Fontaine D, Almairac F
Service de neurochirurgie, hôpital Pasteur, CHU de Nice, 30, avenue de la Voie-Romaine, 06000 Nice, France; Fédération hospitalo-universitaire Inovpain, 06000 Nice, France.
Service de neurochirurgie, hôpital Pasteur, CHU de Nice, 30, avenue de la Voie-Romaine, 06000 Nice, France.
Neurochirurgie. 2017 Jun;63(3):204-207. doi: 10.1016/j.neuchi.2016.08.005. Epub 2017 Feb 2.

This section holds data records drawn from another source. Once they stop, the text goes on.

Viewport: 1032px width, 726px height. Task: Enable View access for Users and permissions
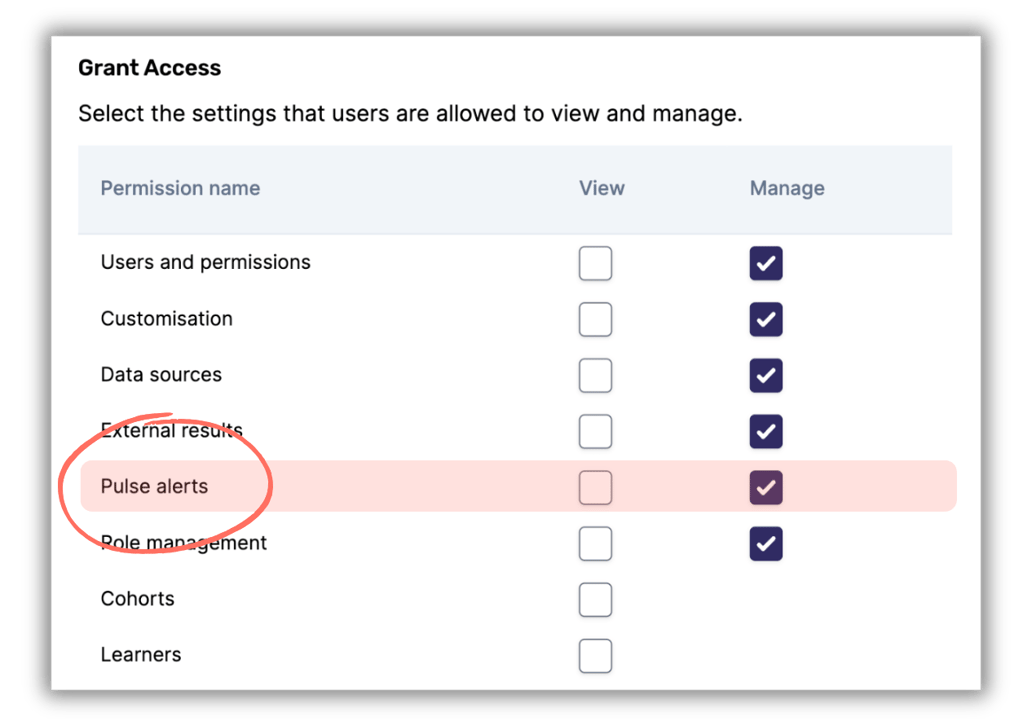click(595, 263)
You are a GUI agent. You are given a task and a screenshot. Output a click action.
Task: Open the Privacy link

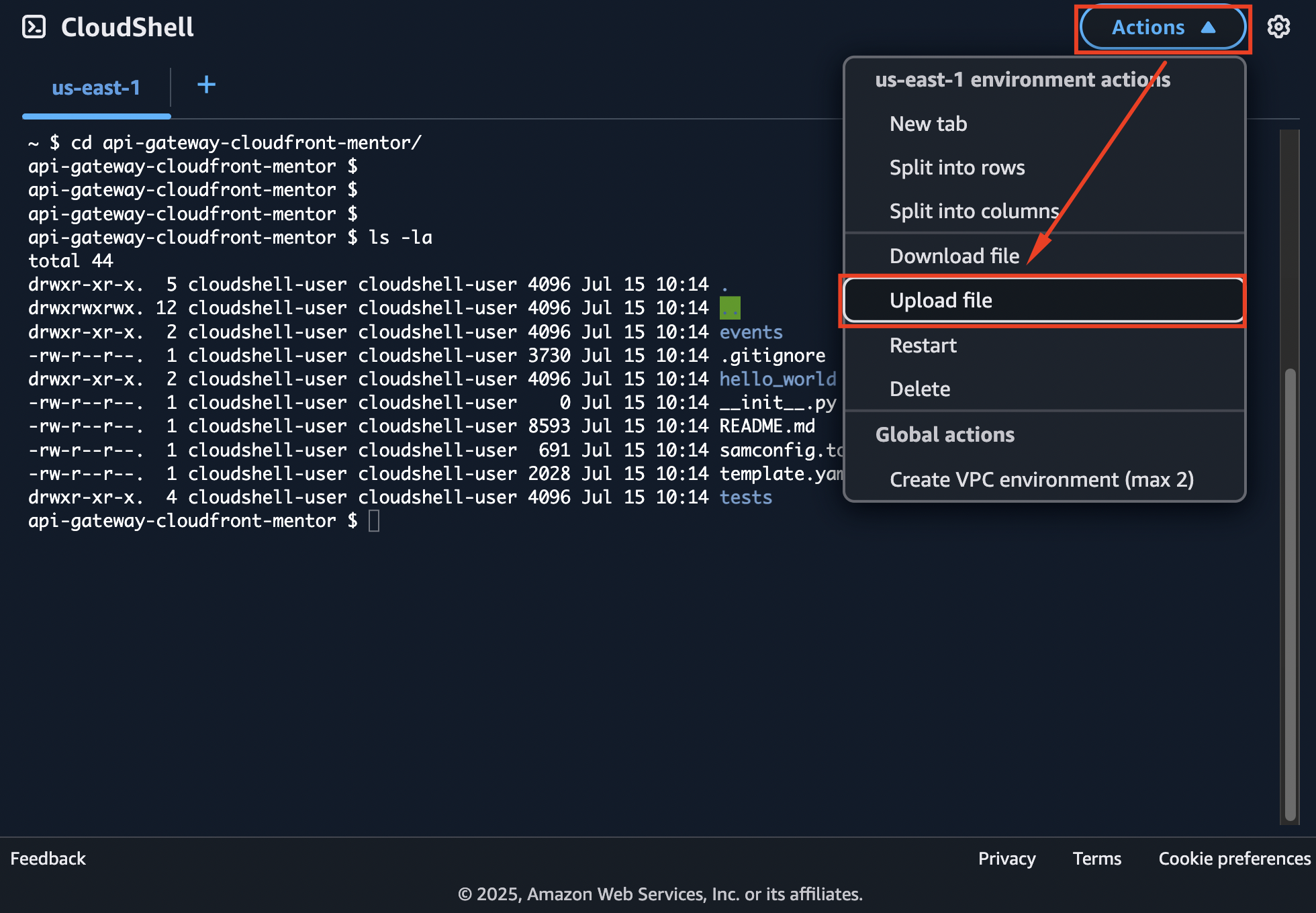pos(1006,859)
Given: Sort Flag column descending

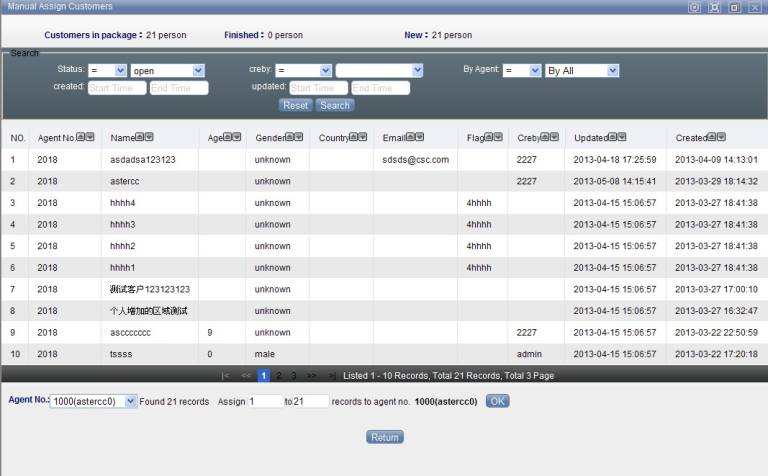Looking at the screenshot, I should pos(501,137).
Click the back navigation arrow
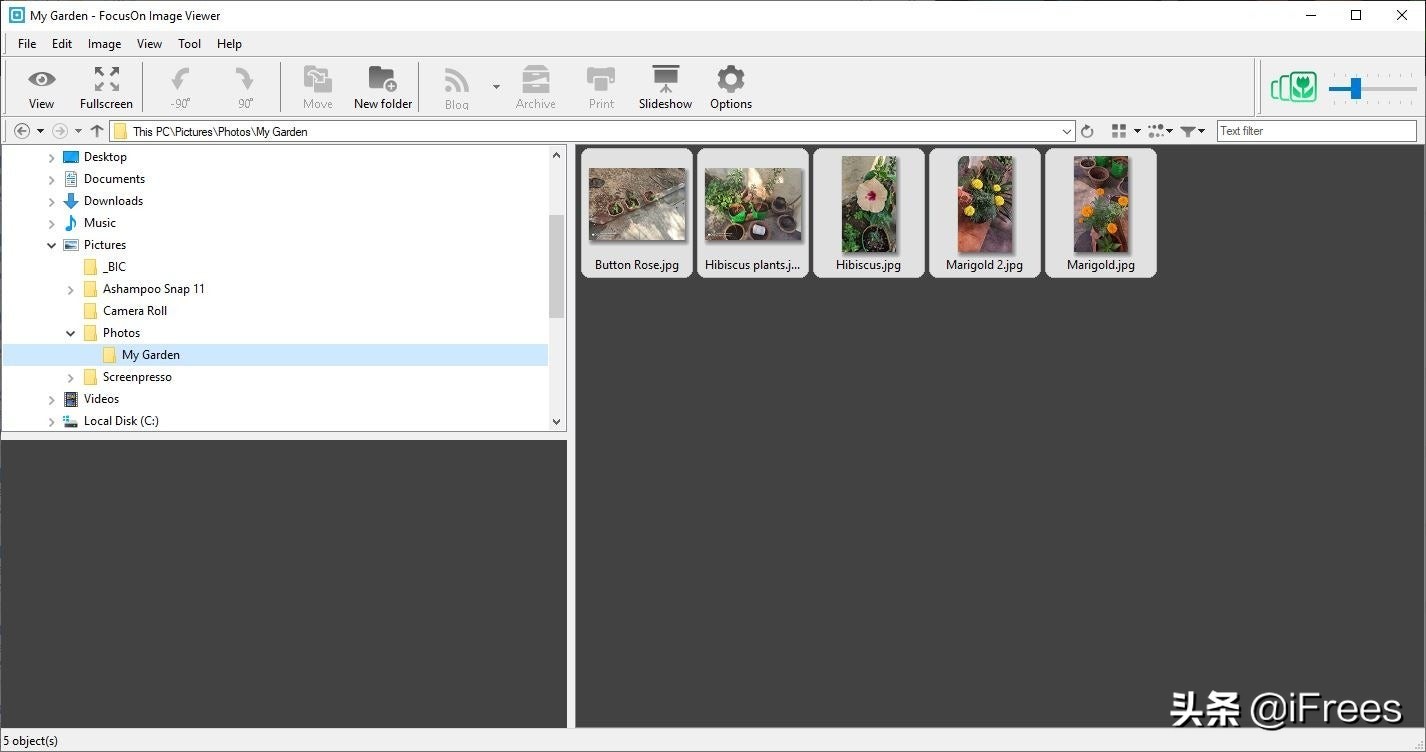Viewport: 1426px width, 752px height. (x=22, y=131)
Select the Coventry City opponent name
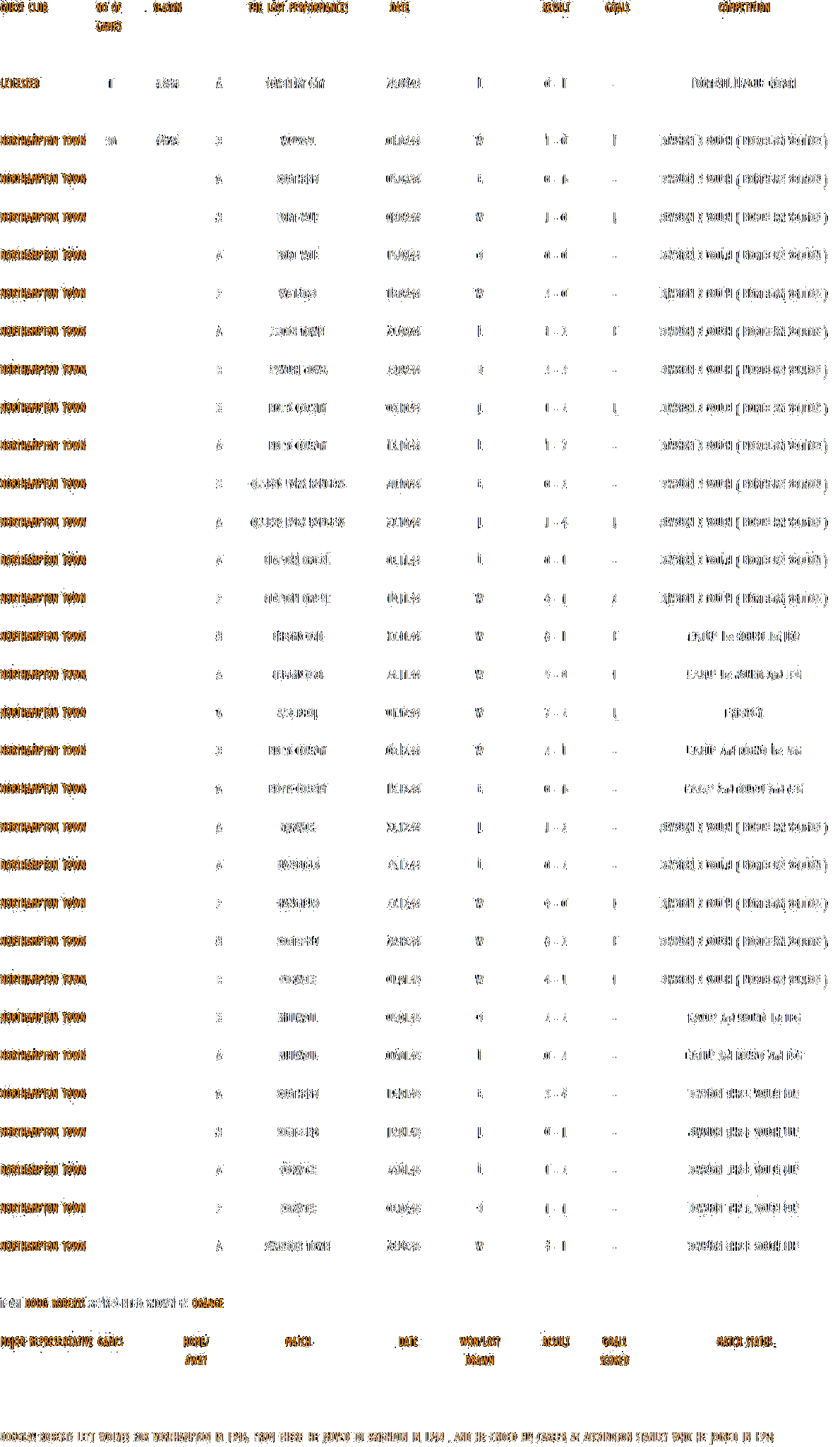The width and height of the screenshot is (840, 1447). click(296, 84)
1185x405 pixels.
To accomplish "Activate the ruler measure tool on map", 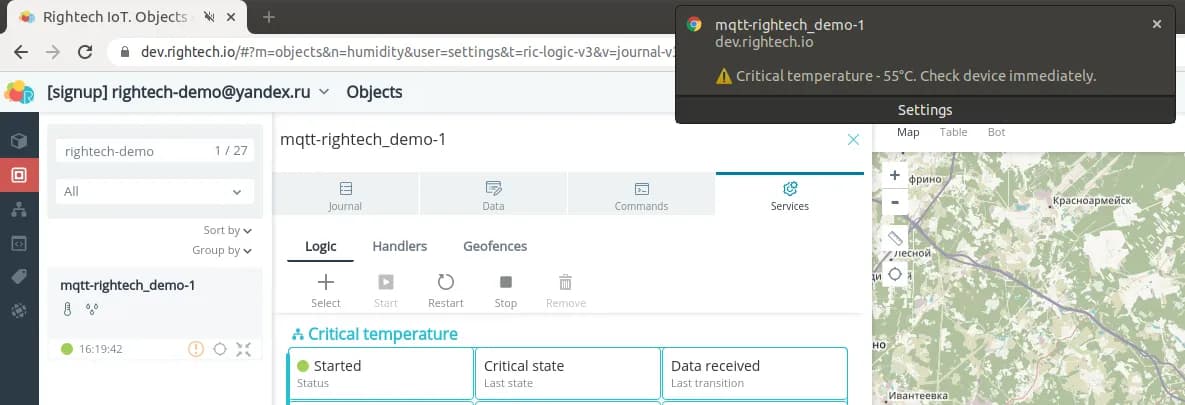I will (x=895, y=239).
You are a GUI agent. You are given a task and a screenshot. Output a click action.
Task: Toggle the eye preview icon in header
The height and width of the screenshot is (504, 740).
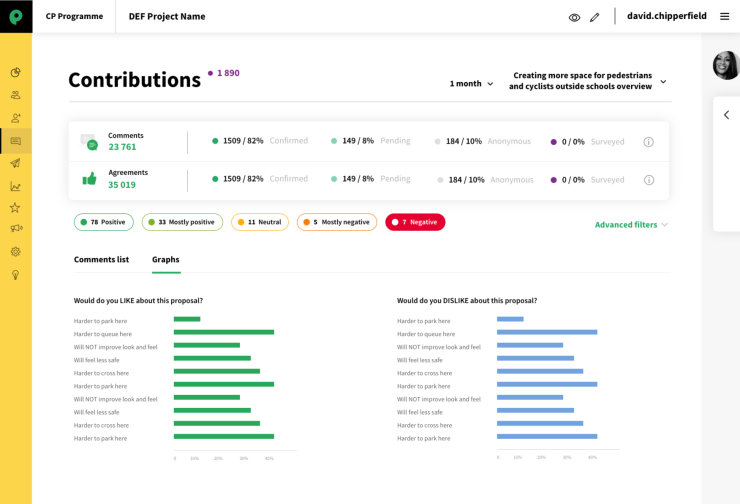click(x=574, y=17)
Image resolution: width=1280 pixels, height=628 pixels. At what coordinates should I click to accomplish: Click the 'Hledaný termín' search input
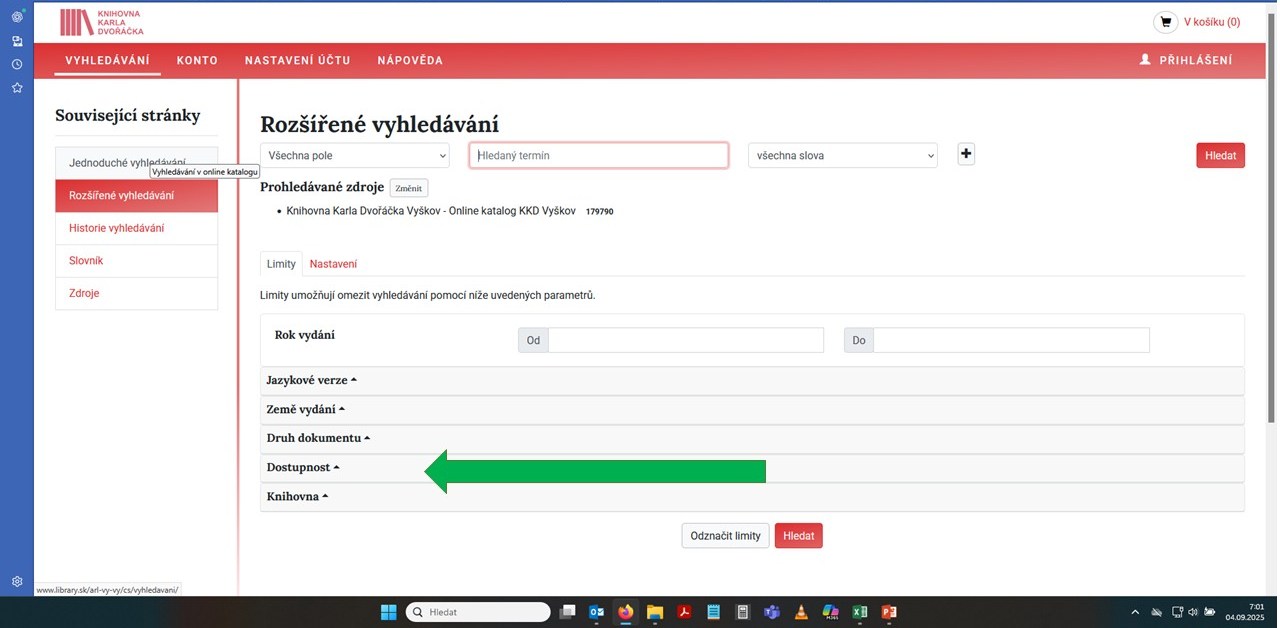pyautogui.click(x=598, y=156)
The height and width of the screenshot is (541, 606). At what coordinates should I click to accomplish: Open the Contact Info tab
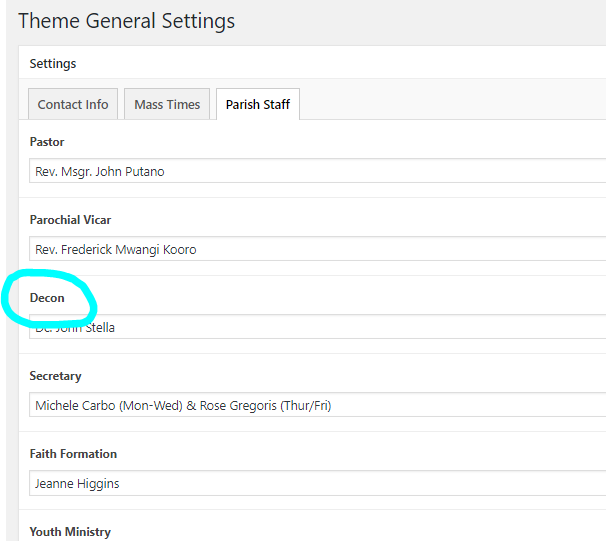coord(73,105)
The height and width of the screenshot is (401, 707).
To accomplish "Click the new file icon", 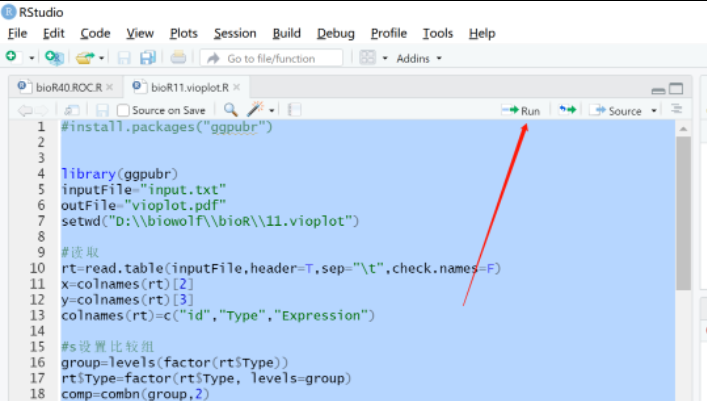I will (x=11, y=58).
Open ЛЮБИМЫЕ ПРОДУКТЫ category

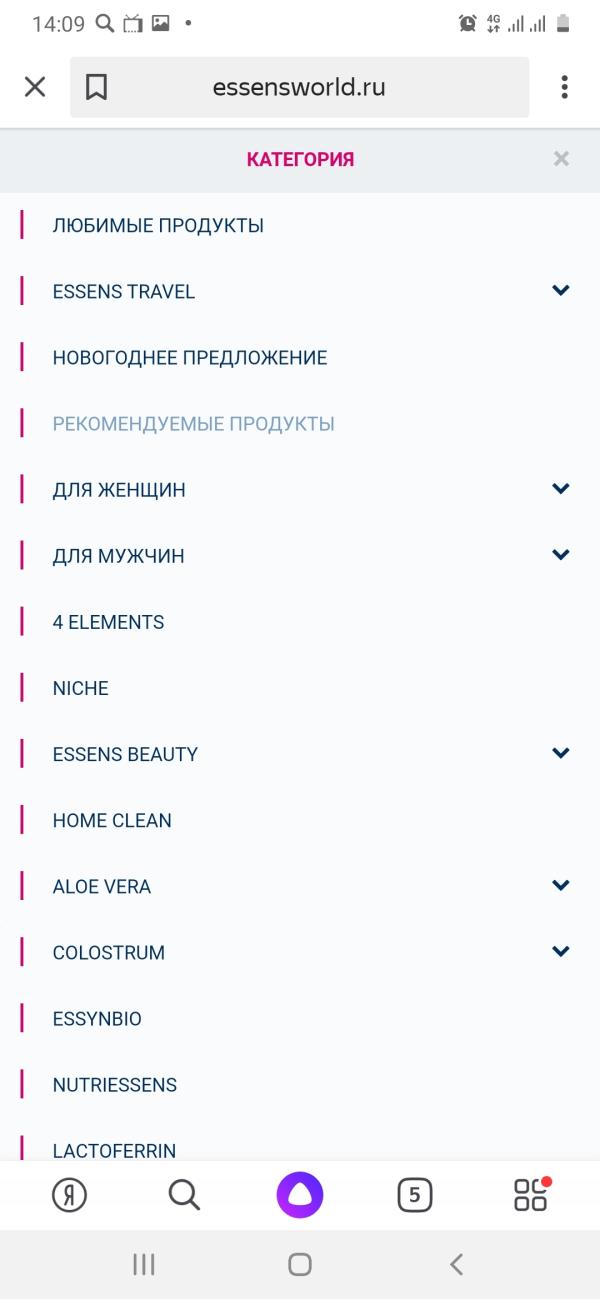[158, 226]
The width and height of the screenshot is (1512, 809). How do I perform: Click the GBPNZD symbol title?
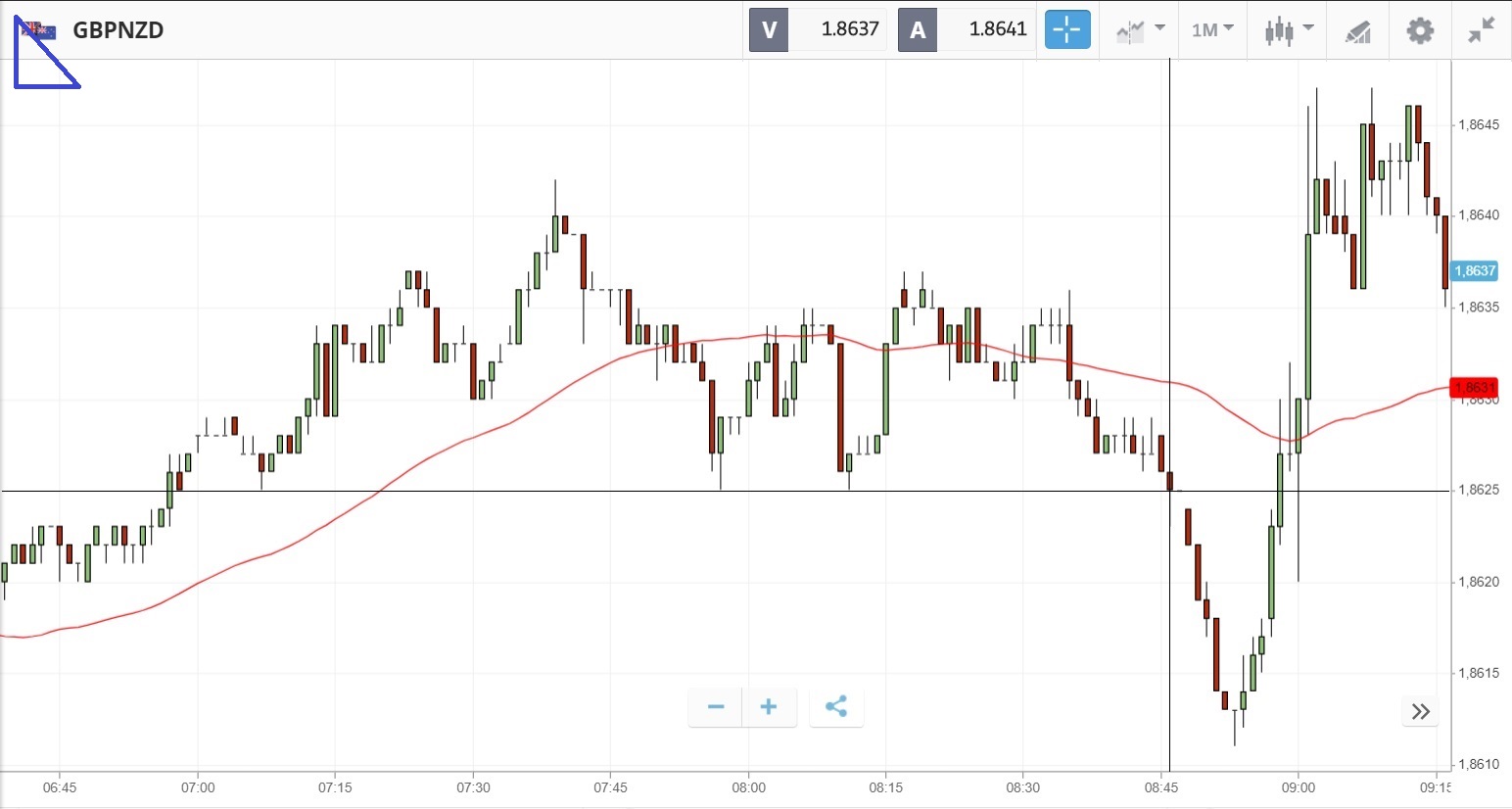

Awake craniotomy for brain tumor resection is usually well-tolerated and most of the patients are satisfied. However, in studies reporting the patients' postoperative perception of the awake craniotomy procedure, about half of them have experienced some degree of intraoperative pain. Pain was mild (intensity between 1 and 2 on the visual analogical score) short lasting in most cases, and did not challenge the procedure. Pain was reported as moderate in about 25% and exceptionally severe.
We conducted a preliminary survey among French centers (n=9) routinely performing awake craniotomy.
Neurosurgeons' opinions were concordant with patient's reports. Intraoperative pain exceptionally challenged the awake craniotomy procedure or led to changes in the resection strategy. For neurosurgeons, the most challenging causes of intraoperative pain were the patient's inadequate installation, the contact of surgical tools with pain-sensitive intracranial structures, especially the dura mater of the skull base, falx cerebri, and the leptomeninges of the lateral fissure and neighboring sulci.
Strategies to deal with these causes included focusing the patient on the intraoperative functional tests to distract their attention away from the pain, and avoiding contacts with the pain-sensitive intracranial structures during the awake phase. Adequate preoperative patient information and preparation, trained anesthesiologists and application of recommendations for awake craniotomy procedures as well as adaptation of surgical technique to avoid contact with pain-sensitive intracranial structures are key factors to prevent intraoperative pain and ensure patient's postoperative satisfaction.
清醒开颅手术切除脑肿瘤通常耐受性良好,大多数患者感到满意。然而,在报告患者对清醒开颅手术术后感受的研究中,约有一半患者经历了一定程度的术中疼痛。大多数情况下,疼痛较轻(视觉模拟评分强度在1至2之间)且持续时间短,并未对手术造成阻碍。约25%的患者报告疼痛为中度,极少数为重度。
我们在法国常规进行清醒开颅手术的中心(n = 9)开展了一项初步调查。
神经外科医生的观点与患者报告一致。术中疼痛极少对清醒开颅手术造成阻碍或导致切除策略改变。对于神经外科医生而言,术中疼痛最具挑战性的原因是患者体位摆放不当、手术工具与疼痛敏感的颅内结构接触,尤其是颅底硬脑膜、大脑镰以及外侧裂和邻近脑沟的软脑膜。
应对这些原因的策略包括让患者专注于术中功能测试以分散其对疼痛的注意力,以及在清醒阶段避免与疼痛敏感的颅内结构接触。术前向患者提供充分的信息并做好准备、配备训练有素的麻醉医生、应用清醒开颅手术的相关建议以及调整手术技术以避免与疼痛敏感的颅内结构接触,是预防术中疼痛并确保患者术后满意度的关键因素。